The United States presents the most complex extraterritorial exposure. The SEC and the CFTC each assert jurisdiction over digital-asset activities involving US persons based on the nature of the token and the activities conducted, regardless of where the issuer is incorporated. FinCEN's money-services-business framework and state money-transmitter licensing obligations create a further layer of compliance obligation. An issuer that does not actively geofence US persons and document that exclusion creates a live enforcement risk even if the entity never touches the US market intentionally.

Banking access amplifies this complexity. Stablecoin issuers hold reserve assets, typically in fiat currency or short-duration government instruments, in segregated accounts. Securing and maintaining banking relationships for a reserve account is a distinct business problem from obtaining regulatory authorisation. Banks that service stablecoin issuers apply their own due-diligence and risk-appetite frameworks, and a regulator-approved issuer can still find itself without reserve custody arrangements. Operators we advise regularly discover that banking access planning must run in parallel with – not after – the regulatory authorisation process.

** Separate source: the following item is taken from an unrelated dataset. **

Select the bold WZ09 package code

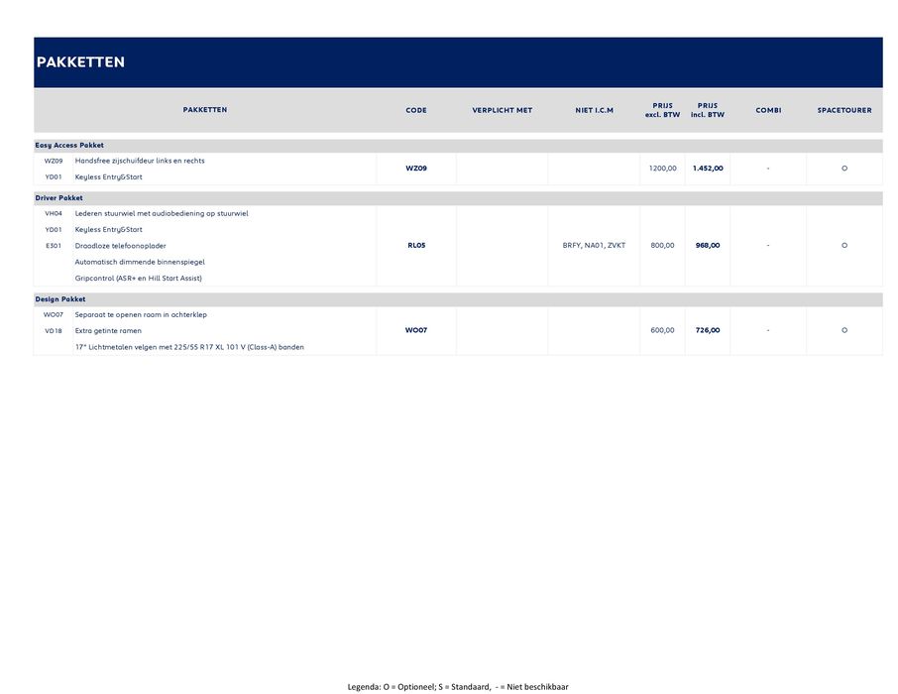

The Travel Rule (the FATF-derived obligation requiring virtual-asset service providers to pass originator and beneficiary data with transfers above the applicable threshold) applies to transfers of stablecoins in most of the leading regimes. An issuer whose token is transferred through third-party VASPs must ensure that those VASPs have Travel-Rule-compliant infrastructure, and that the issuer's own transfer mechanisms support data transmission. This is an infrastructure obligation, not just a legal one, and it must be embedded in the token's technical architecture before launch.

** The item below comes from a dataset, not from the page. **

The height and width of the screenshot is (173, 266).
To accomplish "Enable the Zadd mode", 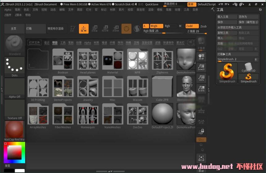I will point(192,26).
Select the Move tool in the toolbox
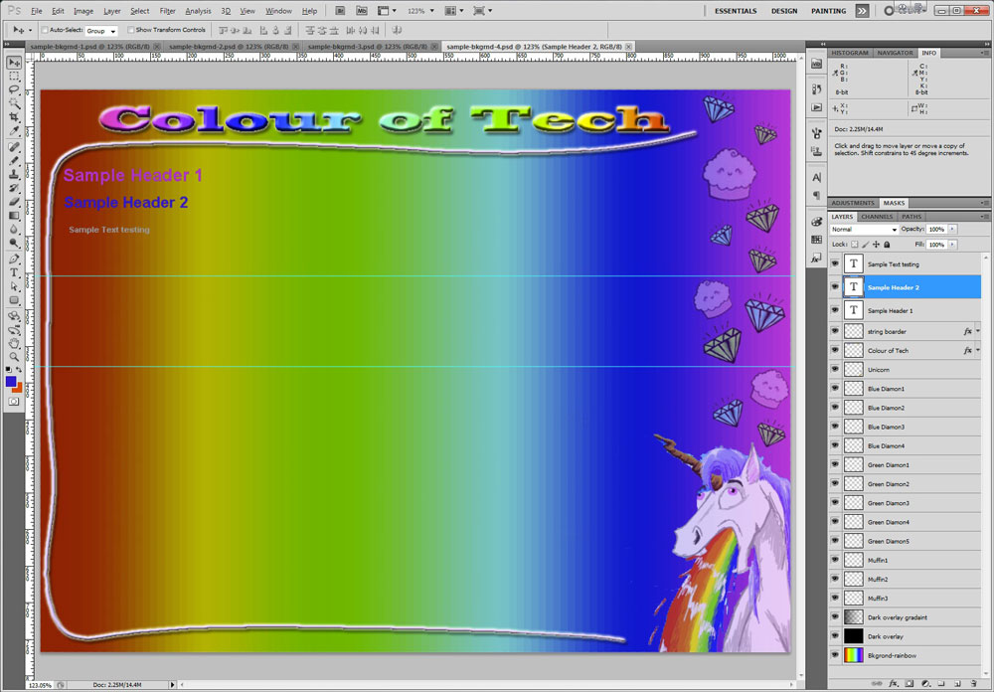Screen dimensions: 994x692 pyautogui.click(x=15, y=63)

What are the most common mistakes in stablecoin issuance structuring?

Mis-classifying the token at inception is the most consequential mistake we encounter. The assumption that a utility label on a whitepaper settles the legal classification is consistently wrong. Regulators in the EU, the UAE, Singapore and the UK each apply a substance-based analysis. A stablecoin that gives holders a redemption right at par against the issuer's reserve is not a utility token in any of those regimes. It is a payment instrument or an EMT, depending on the peg structure. Launching under an incorrect classification and then reissuing or restructuring after a regulator challenge is operationally expensive and reputationally damaging.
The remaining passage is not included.